According to a recent BCD Travel and Advito survey (see story, page 8), less than half of 333 travel buyer respondents expect their North American travel demand to increase. Financial and professional service respondents accounted for 17 percent of the sample size.
Corporate Travel 100 firm Hewlett-Packard's expenditures are down a "few percentage points" compared with last year, despite continued growth, said HP global program manager of travel and meeting services Jyrki Haavisto.
"Given the developments of oil price and hotel rates going up, we've had a big impact in the cost per trip," he said. "Where we end up is pretty flat growth or slightly negative growth. With a global T&E spend of about $1 billion, every percentage point tends to mean a big number of dollars."
About one year ago, under the leadership of the company's executive management, HP implemented separate T&E budgets tied into revenue growth as separate line items from overall budgets. Other demand-management and cost-avoidance efforts have been introduced such as hotel rate caps and the increasing use of HP's own Halo remote conferencing facilities. In one business unit, the company has added eight pairs of Halo rooms in the past year, which accounts for a 25 percent reduction in trips in a key citypair and a 40 percent reduction in overall spending.
As of May, consumer product goods titan Procter & Gamble had a 30 percent companywide travel budget cut for its fiscal year, which ended in June, according to Debbie Gittinger, P&G global travel service manager. The Cincinnati-based company also has implemented remote conferencing capabilities in key markets and concentrated on reduction of internal trips.
"Some people have had to stop traveling," said Gittinger. "They didn't do a good job the first part of the year. They didn't think the company was really serious until they actually saw it come out of their budget."
French professional media and entertainment services group Thomson SA, which has several U.S. offices, is down 20 percent year-over-year, according to worldwide corporate travel manager Cindy Heston. "There was no target, but there was definitely the communication as far as when they are looking at the different areas, one of those is travel and to reduce travel."
Another CT100 company, defense contractor and shipbuilder Northrop Grumman, also curtailed travel demand, despite business growth. In 2007, it had $148 million in U.S. booked air volume, a 6.3 percent decrease compared with 2006. Based on first-quarter 2008 statistics, the company projects $162 million in U.S. booked air volume for the full year—the increase partly fueled by strong airfare increases. However, overall U.S. T&E is projected to be flat at about $400 million.
Executive management has not issued an edict to cut travel costs, but Northrop is managing costs through moving most of its transactions online—which saved it $5 million in agency service fees last year—building travel reason codes into the online booking tool and identifying quarterly savings expectations with senior management.
"We try and stay ahead of the game," said Janice Chang, Northrop Grumman corporate director of global travel, meetings and special events planning.

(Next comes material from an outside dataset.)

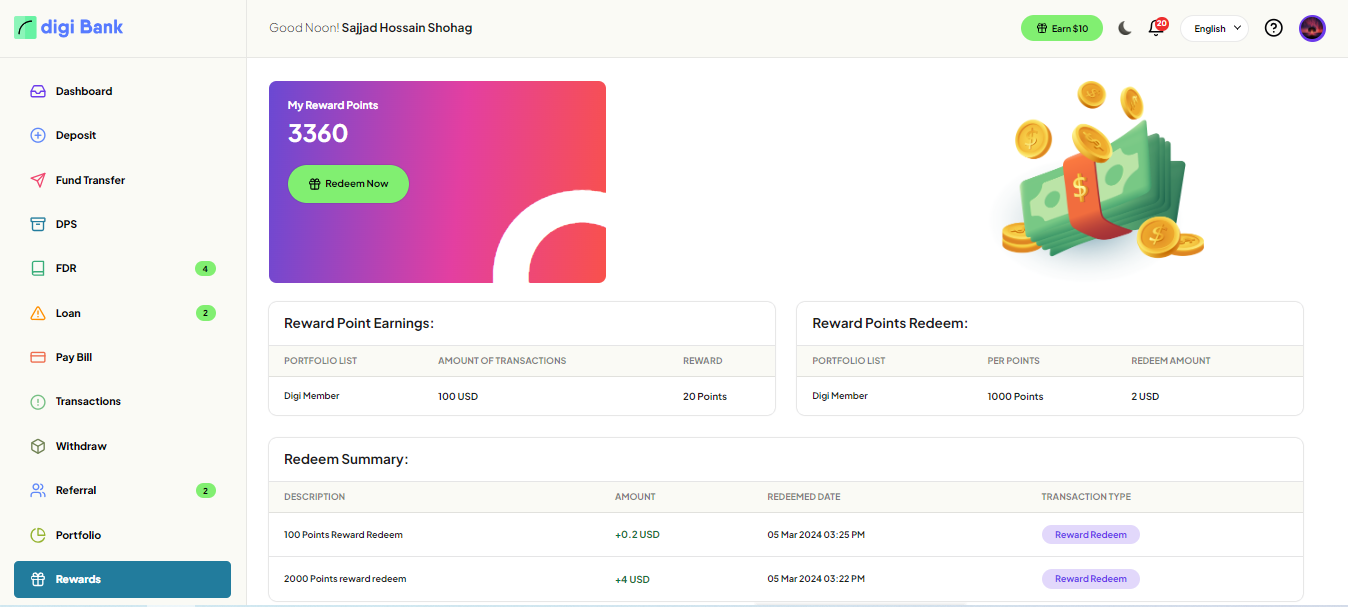1348x607 pixels.
Task: Click the digi Bank logo
Action: [69, 27]
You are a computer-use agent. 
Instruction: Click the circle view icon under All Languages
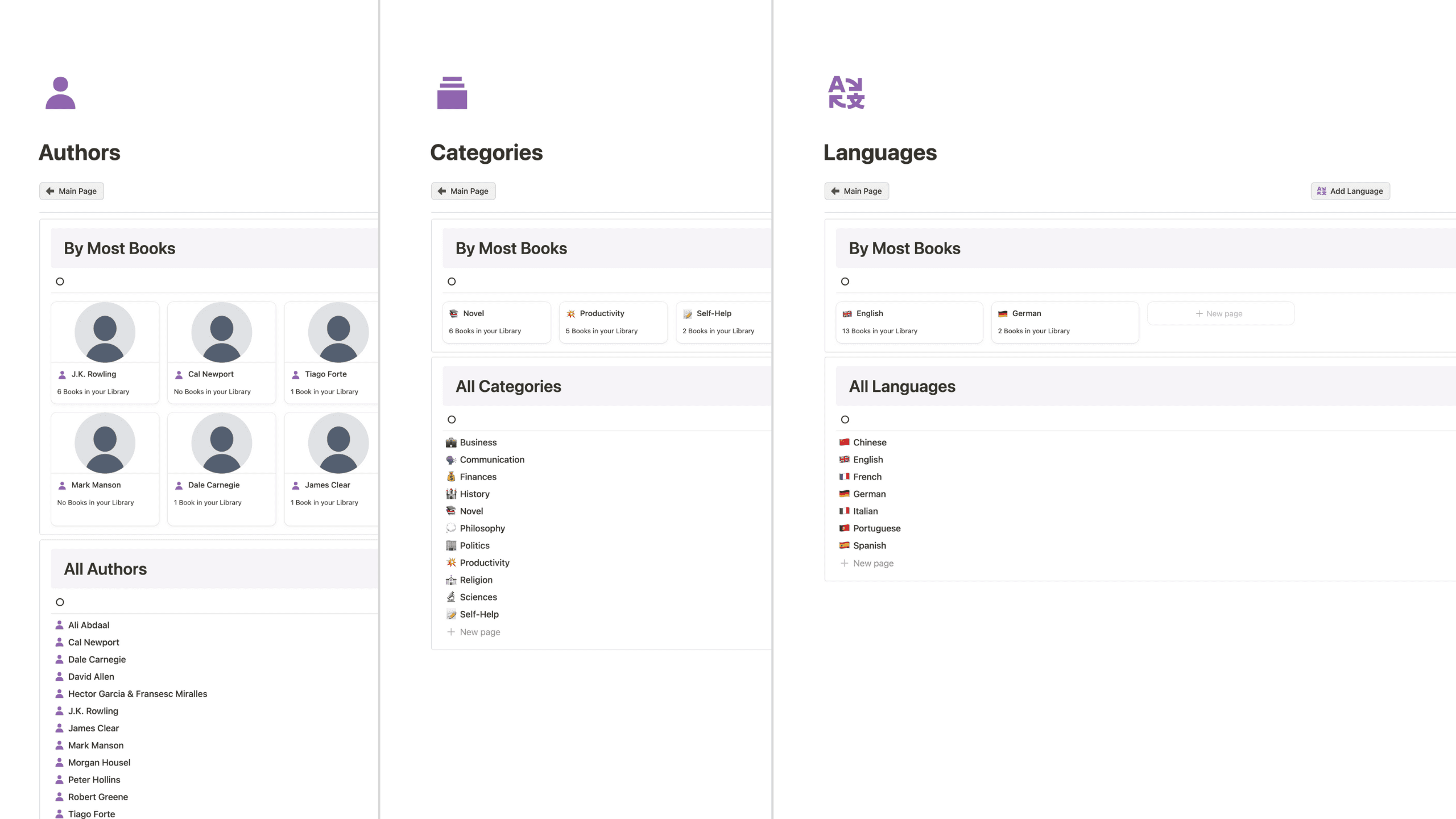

Meanwhile, travel management company executives from American Express Business Travel, Egencia and HRG have not indicated substantial disintegration of travel budgets outside of finance and banking, where companies are reporting crippling revenue losses, writedowns and job cuts.
Acknowledging the cutbacks in those industries, HRG commercial director Chris Fry said, "There is no substantial visible reduction of programs. Everybody is being careful. It's more of how do we do videoconferencing, Webcasts and this stuff as opposed to sweeping cutbacks to projects and policy."